我有这个代码,允许用户从url链接重置他们的帐户
<?php
$servername = "localhost";
$username = " ";
$password = " ";
$dbname = " ";
$code = $_GET['code'];
// Create connection
$conn = new mysqli($servername, $username, $password, $dbname);
// Check connection
if ($conn->connect_error) {
die("Connection failed: " . $conn->connect_error);
}
$sql = "SELECT com_code FROM user WHERE com_code = ".$_GET['code'];
$result = $conn->query($sql);
if ($result->num_rows > 0) {
// output data of each row
while($row = $result->fetch_assoc()) {
echo "<form action='reset.php?code=" . $row["com_code"]. "' method='post'>Enter New Password: <input type='text' name='new_password' placeholder='New Password'><br><input type='submit' value='Submit'></form>";
}
} else {
echo "0 results";
}
$conn->close();
?>
<?php
$servername = "localhost";
$username = " ";
$password = " ";
$dbname = " ";
$pword = $_POST['new_password'];
// Create connection
$conn = new mysqli($servername, $username, $password, $dbname);
// Check connection
if ($conn->connect_error) {
die("Connection failed: " . $conn->connect_error);
}
if (isset($_POST['Submit'])) {
$sql1 = "UPDATE user SET password='$pword', com_code=NULL WHERE com_code = '$code'";
}
if ($conn->query($sql1) === TRUE) {
echo "Password has been change successfully!";
} else {
echo "Error updating record: " . $conn->error;
}
?>
我一直得到错误:
警告:mysqli::query():空查询/home/u590953899/public_html/notify/reset.php第47行错误更新记录:
当您按下提交按钮时,它应该更新数据库,其中com_code = $GET url
,
发生的情况是,它只重新加载页面,我如何解决这个问题?
链接为:http://notify.bithumor.co/reset.php?code=123456789
你应该像这样改变你的代码在isset内:
if (isset($_POST['Submit'])) {
$sql1 = "UPDATE user SET password='$pword', com_code=NULL WHERE com_code = '$code'";
if ($conn->query($sql1) === TRUE) {
echo "Password has been change successfully!";
} else {
echo "Error updating record: " . $conn->error;
}
}
在代码中做以下修改:
if (isset($_POST['Submit'])) {
$sql1 = "UPDATE user SET password='$pword', com_code IS NULL WHERE com_code = '$code'";
if ($conn->query($sql1) === TRUE) {
echo "Password has been change successfully!";
} else {
echo "Error updating record: " . $conn->error;
}
}
我们使用IS NULL检查NULL
if (isset($_POST['Submit'])) {
$sql1 = "UPDATE user SET password='$pword', com_code IS NULL WHERE com_code = $code";
}
$_POST['Submit']将永远不会设置,当你的提交按钮没有name="submit"。

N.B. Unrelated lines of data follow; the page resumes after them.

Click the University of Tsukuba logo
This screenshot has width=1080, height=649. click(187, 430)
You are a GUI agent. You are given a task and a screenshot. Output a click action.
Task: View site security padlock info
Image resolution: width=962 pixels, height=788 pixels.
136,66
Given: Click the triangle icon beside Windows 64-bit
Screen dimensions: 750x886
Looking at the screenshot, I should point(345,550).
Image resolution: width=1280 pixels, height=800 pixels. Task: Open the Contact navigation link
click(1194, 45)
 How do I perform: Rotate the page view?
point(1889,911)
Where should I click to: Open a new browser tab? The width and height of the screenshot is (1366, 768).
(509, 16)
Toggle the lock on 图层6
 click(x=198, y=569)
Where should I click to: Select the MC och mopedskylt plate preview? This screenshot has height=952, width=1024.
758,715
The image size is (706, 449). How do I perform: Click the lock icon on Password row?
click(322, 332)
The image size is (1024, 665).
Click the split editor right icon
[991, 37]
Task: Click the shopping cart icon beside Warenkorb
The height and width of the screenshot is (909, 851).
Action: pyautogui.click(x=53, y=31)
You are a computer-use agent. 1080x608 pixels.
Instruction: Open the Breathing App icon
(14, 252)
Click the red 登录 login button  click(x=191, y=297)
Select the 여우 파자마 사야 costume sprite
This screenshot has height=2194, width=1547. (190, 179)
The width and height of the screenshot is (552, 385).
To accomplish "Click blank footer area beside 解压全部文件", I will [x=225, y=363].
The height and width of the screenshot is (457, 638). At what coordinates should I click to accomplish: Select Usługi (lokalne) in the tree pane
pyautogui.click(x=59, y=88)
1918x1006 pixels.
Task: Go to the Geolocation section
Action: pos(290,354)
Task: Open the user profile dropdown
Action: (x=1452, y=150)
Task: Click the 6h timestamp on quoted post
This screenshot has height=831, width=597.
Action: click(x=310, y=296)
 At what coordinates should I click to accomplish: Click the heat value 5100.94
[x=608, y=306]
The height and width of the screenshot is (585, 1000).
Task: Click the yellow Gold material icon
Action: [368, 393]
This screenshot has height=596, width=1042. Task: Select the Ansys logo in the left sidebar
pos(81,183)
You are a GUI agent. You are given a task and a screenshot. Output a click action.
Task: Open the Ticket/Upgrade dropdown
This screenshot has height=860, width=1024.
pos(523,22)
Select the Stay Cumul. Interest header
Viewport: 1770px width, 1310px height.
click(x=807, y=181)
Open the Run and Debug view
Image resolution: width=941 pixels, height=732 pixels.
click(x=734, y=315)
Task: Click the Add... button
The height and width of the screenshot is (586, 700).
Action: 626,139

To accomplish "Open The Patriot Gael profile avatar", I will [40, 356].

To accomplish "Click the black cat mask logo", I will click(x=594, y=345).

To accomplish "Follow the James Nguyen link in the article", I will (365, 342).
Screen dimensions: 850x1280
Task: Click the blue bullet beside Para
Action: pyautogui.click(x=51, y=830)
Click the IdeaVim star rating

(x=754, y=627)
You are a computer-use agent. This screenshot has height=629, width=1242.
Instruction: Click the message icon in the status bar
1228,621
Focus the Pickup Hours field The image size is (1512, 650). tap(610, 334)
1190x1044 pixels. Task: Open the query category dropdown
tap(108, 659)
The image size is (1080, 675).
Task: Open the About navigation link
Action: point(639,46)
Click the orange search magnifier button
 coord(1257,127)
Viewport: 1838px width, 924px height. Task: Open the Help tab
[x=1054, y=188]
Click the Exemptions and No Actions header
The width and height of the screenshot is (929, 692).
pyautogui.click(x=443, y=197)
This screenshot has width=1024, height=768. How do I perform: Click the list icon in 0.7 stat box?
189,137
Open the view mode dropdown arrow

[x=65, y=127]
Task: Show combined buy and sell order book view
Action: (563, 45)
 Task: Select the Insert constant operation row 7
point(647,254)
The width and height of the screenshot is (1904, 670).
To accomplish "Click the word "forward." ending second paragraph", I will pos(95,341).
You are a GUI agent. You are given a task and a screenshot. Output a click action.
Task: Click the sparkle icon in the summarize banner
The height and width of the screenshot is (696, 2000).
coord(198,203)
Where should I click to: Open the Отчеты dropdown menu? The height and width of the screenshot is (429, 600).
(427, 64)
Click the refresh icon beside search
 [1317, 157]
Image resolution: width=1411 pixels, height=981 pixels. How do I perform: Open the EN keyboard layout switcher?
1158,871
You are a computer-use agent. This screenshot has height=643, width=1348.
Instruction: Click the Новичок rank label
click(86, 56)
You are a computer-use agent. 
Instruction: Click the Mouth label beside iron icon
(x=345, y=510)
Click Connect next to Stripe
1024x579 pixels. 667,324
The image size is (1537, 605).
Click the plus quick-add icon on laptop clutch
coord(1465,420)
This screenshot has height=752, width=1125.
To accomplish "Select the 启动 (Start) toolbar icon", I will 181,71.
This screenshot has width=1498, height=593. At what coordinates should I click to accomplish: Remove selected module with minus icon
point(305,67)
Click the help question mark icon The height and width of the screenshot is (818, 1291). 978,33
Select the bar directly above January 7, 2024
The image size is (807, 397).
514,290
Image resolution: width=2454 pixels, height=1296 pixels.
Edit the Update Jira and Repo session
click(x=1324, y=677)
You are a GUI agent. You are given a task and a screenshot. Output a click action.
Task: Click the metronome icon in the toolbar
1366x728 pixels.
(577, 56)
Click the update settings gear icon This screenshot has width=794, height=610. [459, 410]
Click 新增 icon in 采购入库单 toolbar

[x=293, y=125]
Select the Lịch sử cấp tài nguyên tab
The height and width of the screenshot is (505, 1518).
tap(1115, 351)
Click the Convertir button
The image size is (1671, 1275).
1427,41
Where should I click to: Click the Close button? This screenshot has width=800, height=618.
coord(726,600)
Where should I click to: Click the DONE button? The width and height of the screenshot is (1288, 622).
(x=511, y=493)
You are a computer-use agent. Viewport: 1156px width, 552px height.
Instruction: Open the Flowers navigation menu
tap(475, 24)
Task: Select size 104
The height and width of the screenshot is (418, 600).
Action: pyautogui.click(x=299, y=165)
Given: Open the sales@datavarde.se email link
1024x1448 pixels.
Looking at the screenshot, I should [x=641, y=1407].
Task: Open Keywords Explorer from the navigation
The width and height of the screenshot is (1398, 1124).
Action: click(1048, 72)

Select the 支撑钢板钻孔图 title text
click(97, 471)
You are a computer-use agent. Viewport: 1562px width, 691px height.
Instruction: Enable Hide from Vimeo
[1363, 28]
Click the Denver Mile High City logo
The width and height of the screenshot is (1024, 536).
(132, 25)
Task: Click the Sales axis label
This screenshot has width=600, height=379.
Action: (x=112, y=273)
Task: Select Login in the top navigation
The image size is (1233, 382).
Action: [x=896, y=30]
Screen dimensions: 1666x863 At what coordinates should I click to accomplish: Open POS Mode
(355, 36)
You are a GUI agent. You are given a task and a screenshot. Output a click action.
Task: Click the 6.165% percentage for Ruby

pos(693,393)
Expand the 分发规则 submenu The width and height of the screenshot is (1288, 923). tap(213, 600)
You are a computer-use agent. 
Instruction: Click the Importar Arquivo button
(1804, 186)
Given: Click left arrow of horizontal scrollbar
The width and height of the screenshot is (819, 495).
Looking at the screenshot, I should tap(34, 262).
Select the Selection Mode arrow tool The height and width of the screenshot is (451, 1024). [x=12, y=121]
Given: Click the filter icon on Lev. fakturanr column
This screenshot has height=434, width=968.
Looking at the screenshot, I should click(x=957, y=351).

仅仅有type="submit"或value="submit"或id="submit"是不行的。你需要name属性
首先检查您的输入类型是否有name="Submit",如果没有添加它。之后,首先返回您的查询,
if (isset($_POST['Submit'])) {
echo "UPDATE user SET password='$pword', com_code=NULL WHERE com_code = '$code'";
$sql1 = "UPDATE user SET password='$pword', com_code=NULL WHERE com_code = '$code'";
if ($conn->query($sql1) === TRUE) {
echo "Password has been change successfully!";
} else {
echo "Error updating record: " . $conn->error;
}
}
和所有的代码,即查询执行和消息应该在同一个if语句(if(isset($_POST['Submit'])))) 。